Outro ponto diz respeito ao caráter individual, pessoal e intransferível das "descobertas", pois não se trata de um grupo com plataforma ou atuação programática. Trata-se, mais simplesmente, de um espaço de troca e discussão no qual são desenvolvidos trabalhos de feição muito variada, sem unidade estilística ou ideológica.

WEBLIVROS: Não seria ingênuo, como muitos poetas parecem ainda fazer hoje, reivindicar para a poesia uma atenção igual ou maior que a dispensada para produtos culturais de entretenimento e de fácil consumo?

FW: Minha opinião quanto a isso costuma variar: em alguns poetas vejo ingenuidade, noutros, arrivismo, noutros ainda, uma combinação das duas coisas, tudo temperado por doses cavalares de ressentimento.

Com o desenvolvimento dos meios de comunicação de massa e da indústria do entretenimento, a literatura foi empurrada para uma posição bastante marginal em nossas vidas, desempenhando um papel muito menos relevante na formação da sensibilidade contemporânea. Esse processo é, ao que tudo indica, irreversível: uma leitura pública de poesia jamais contará com um público do mesmo tamanho do que encontramos nas salas de cinema ou num espetáculo de rock.

Muitos dirão que conformar-se com tal situação é adotar uma postura elitista e impedir a formação de leitores de poesia (o que, por seu turno, agrava a situação dos poetas, sem editoras que os publiquem e jornais que divulguem seu trabalho).
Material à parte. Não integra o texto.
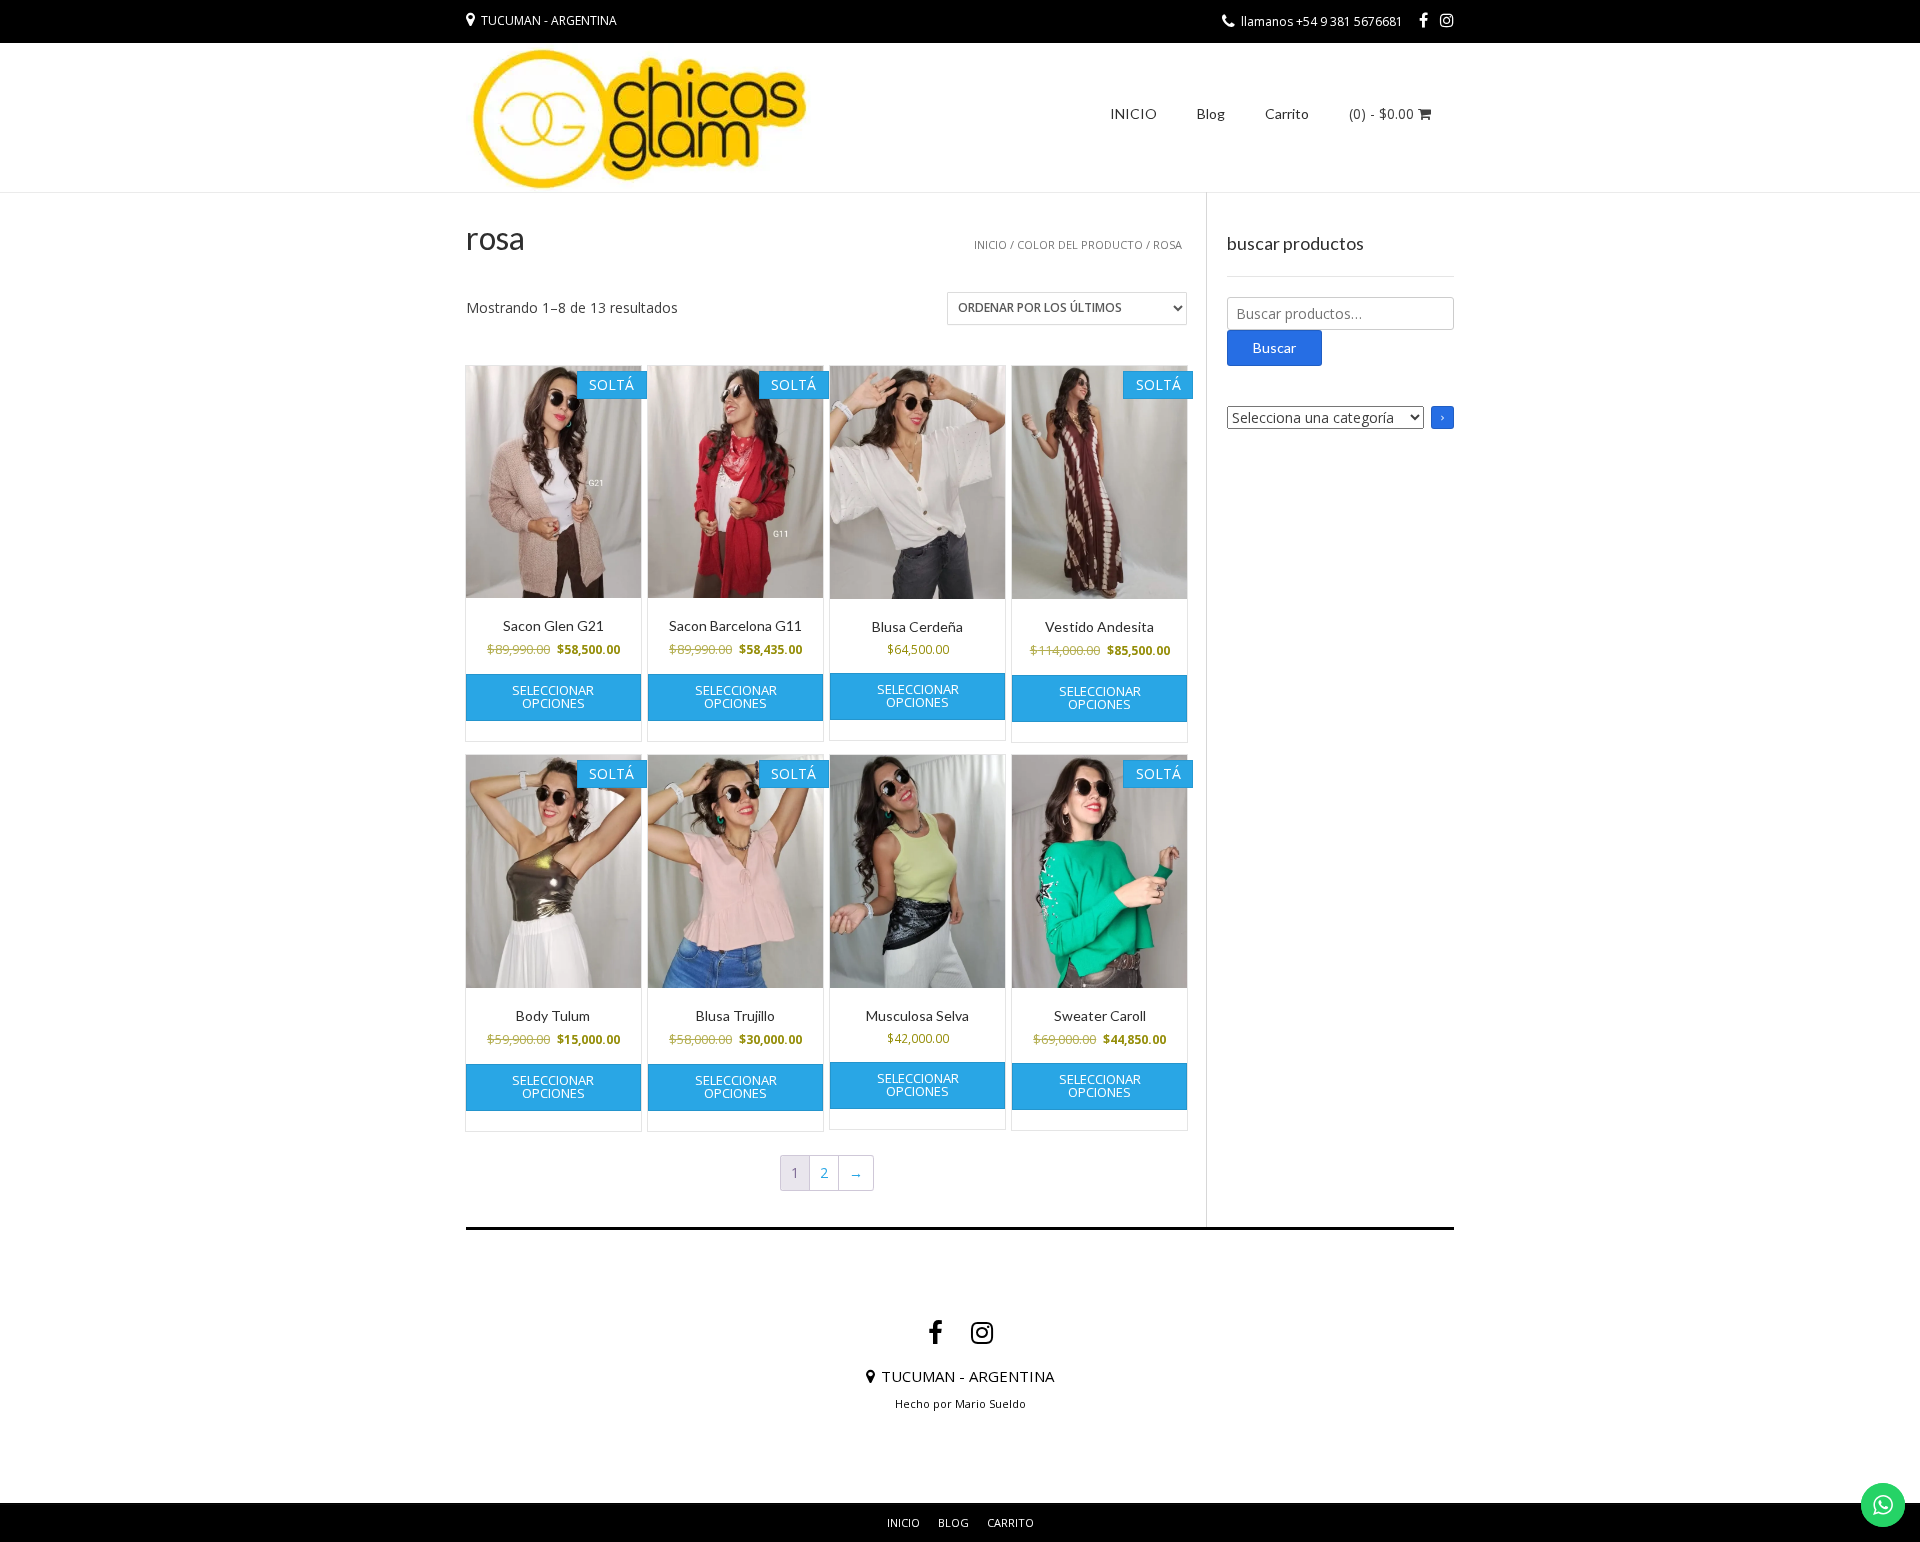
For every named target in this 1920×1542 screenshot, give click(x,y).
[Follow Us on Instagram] (1447, 20)
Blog (1211, 113)
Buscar (1274, 347)
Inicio (990, 244)
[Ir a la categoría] (1442, 417)
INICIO (1133, 113)
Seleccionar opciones (553, 696)
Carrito (1287, 113)
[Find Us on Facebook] (1423, 20)
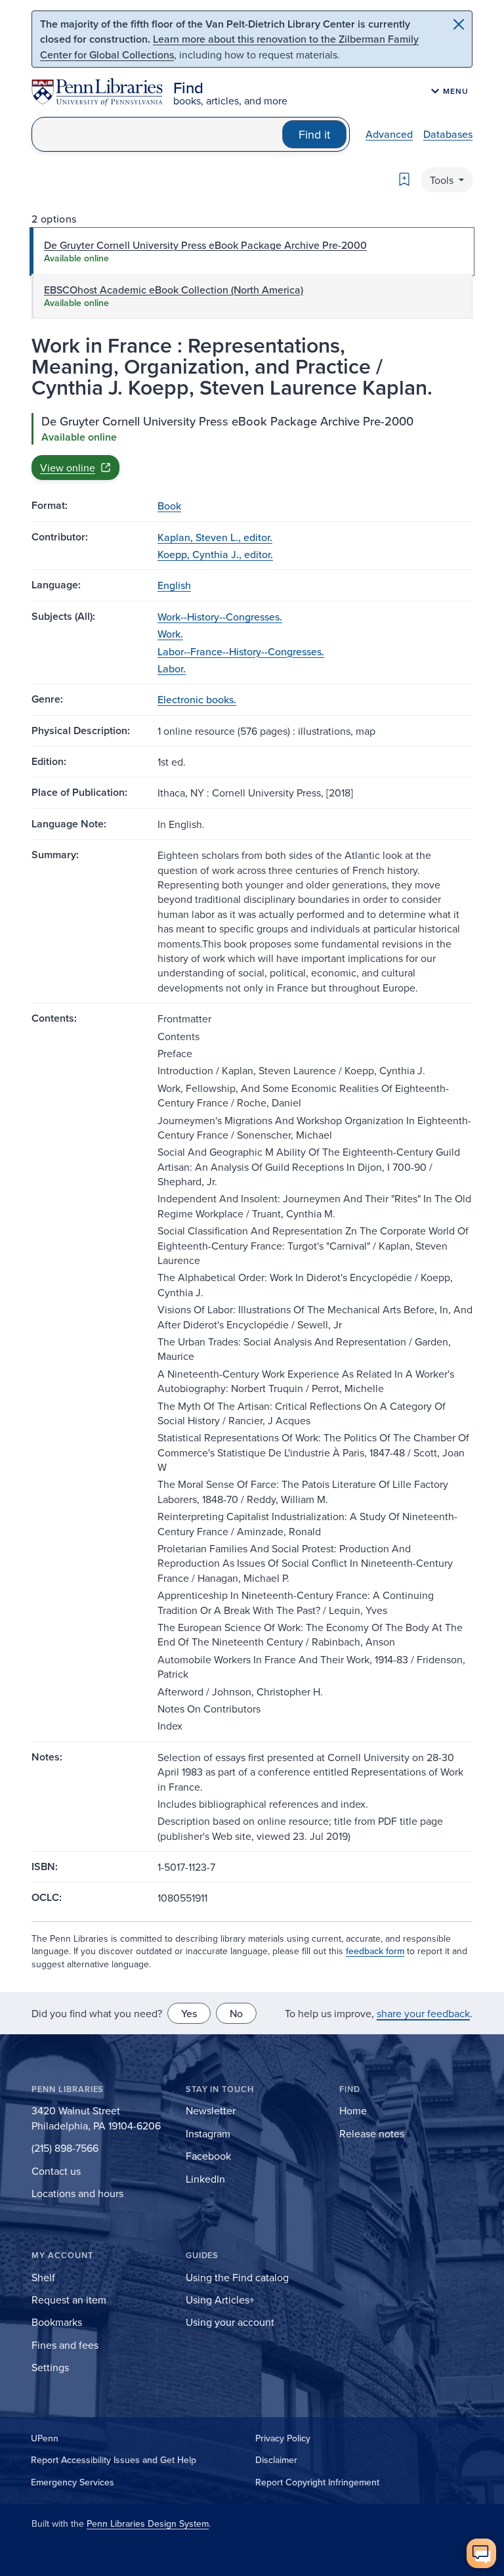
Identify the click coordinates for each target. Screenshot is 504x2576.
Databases (447, 134)
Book (169, 505)
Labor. (172, 668)
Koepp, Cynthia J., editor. (215, 554)
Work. (170, 633)
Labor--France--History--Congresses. (241, 651)
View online (67, 467)
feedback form (375, 1950)
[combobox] (157, 134)
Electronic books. (197, 699)
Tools (443, 180)
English (174, 585)
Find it (314, 134)
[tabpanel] (252, 446)
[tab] (252, 251)
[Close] (459, 24)
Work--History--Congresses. (220, 616)
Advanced (389, 134)
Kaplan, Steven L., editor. (215, 537)
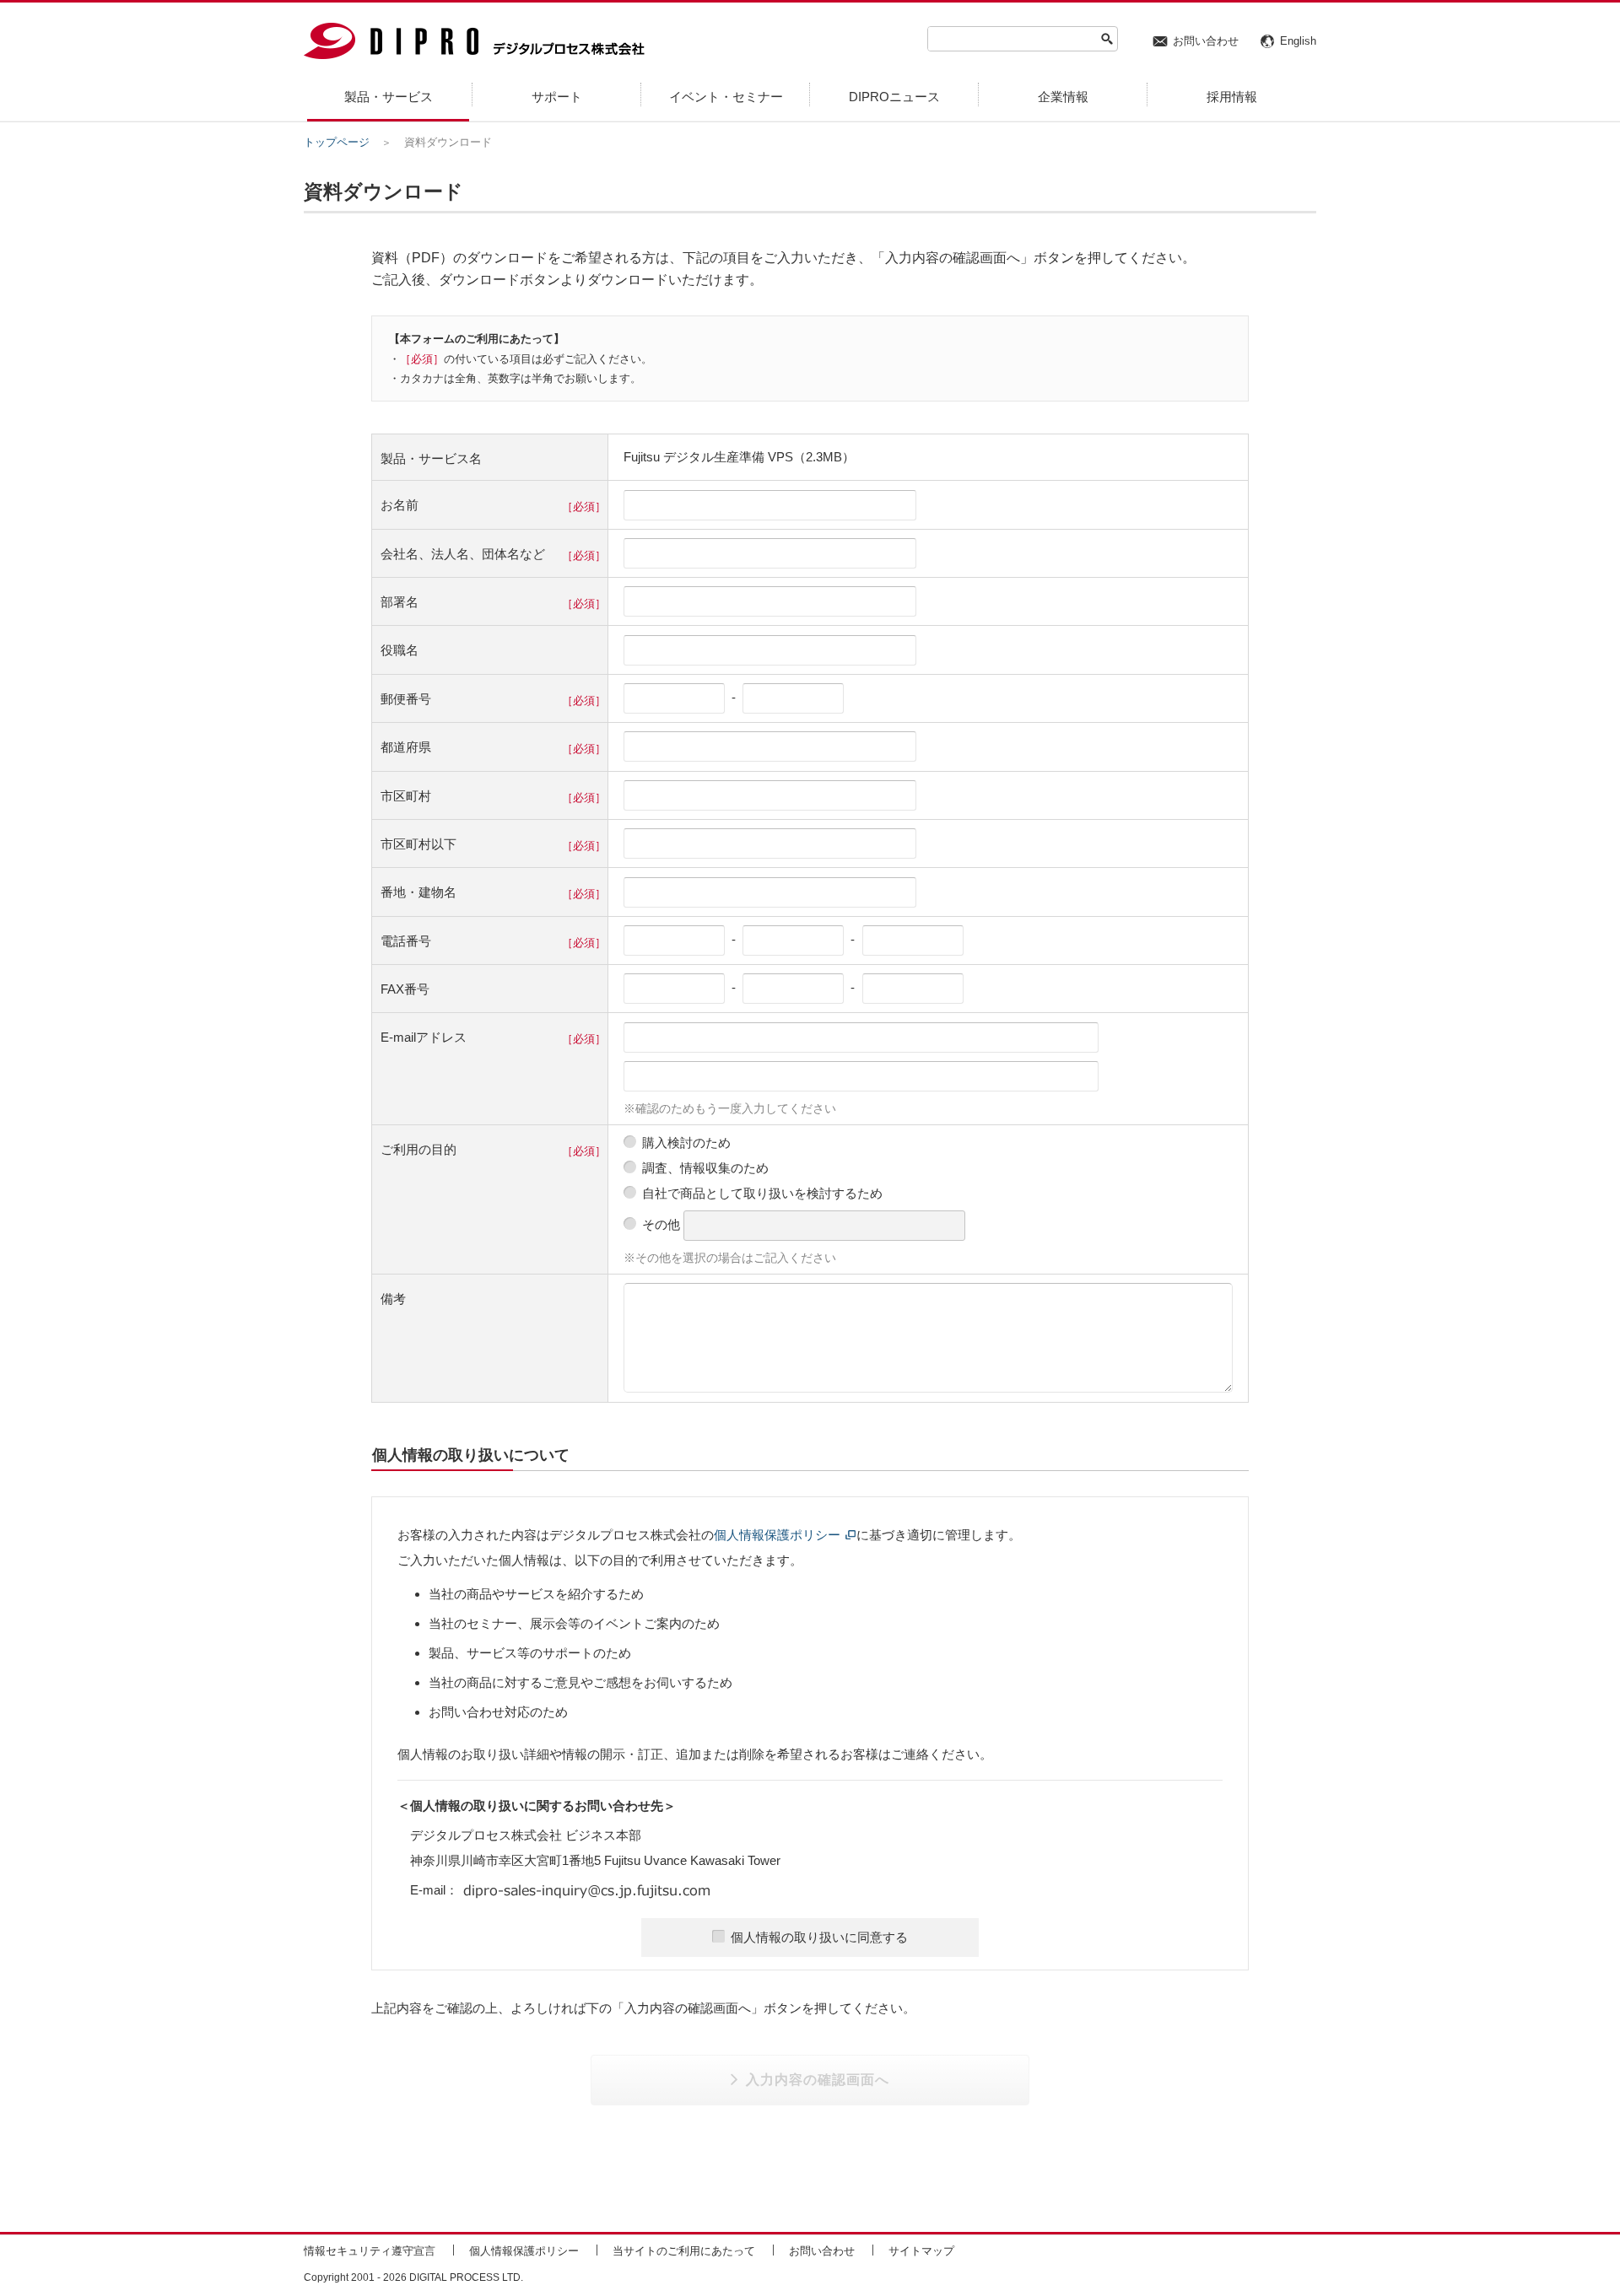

Seguindo tal linha de raciocínio, entra-se num círculo vicioso: já que poesia não vende, não se investe na circulação (publicação, divulgação, distribuição) dos textos, fazendo com que o público leitor se reduza e o mercado se retraia.

Acho que não é o caso de verificar aqui a validade do argumento, nem de apurar quem são os verdadeiros responsáveis pela situação acima descrita (falar, por exemplo, das políticas públicas com baixíssimo investimento em educação; do despreparo da imprensa; do conservadorismo das editoras etc).

Mas não deixa de ser engraçado, nos poetas que reclamam da pouca visibilidade midiática, a ilusão de que a eventual conquista de mais visibilidade não afetará a "liberdade" de que gozam como "outsiders". Querem ser, ao mesmo tempo, apocalípticos e integrados, para lembrar a feliz expressão de Umberto Eco.

WEBLIVROS: Tornou-se lugar-comum ouvir escritores brasileiros reclamarem da crítica, tanto a acadêmica quanto a jornalística, tidas como conservadora e elitista, a primeira, e superficial e tendenciosa, a segunda. Você edita uma revista dedicada exclusivamente à crítica literária - a Rodapé - cujos autores, em sua maioria, estão ligados ao universo acadêmico. Há mesmo um hiato entre criadores e crítica? Não haveria também uma certa indisposição dos escritores para com a crítica? Como uma revista nos moldes da Rodapé pode interferir nesse processo?

FW: O hiato realmente existe e deveria ser motivo de apreensão, uma vez que "toda crítica que se preza tem a ambição de estar à altura do que lhe é rigorosamente contemporâneo, o que é uma forma de estar à altura do que sucede às nossas vidas" (trecho da enquete com o prof. José Antonio Pasta Jr., parte integrante do próximo número da revista Rodapé).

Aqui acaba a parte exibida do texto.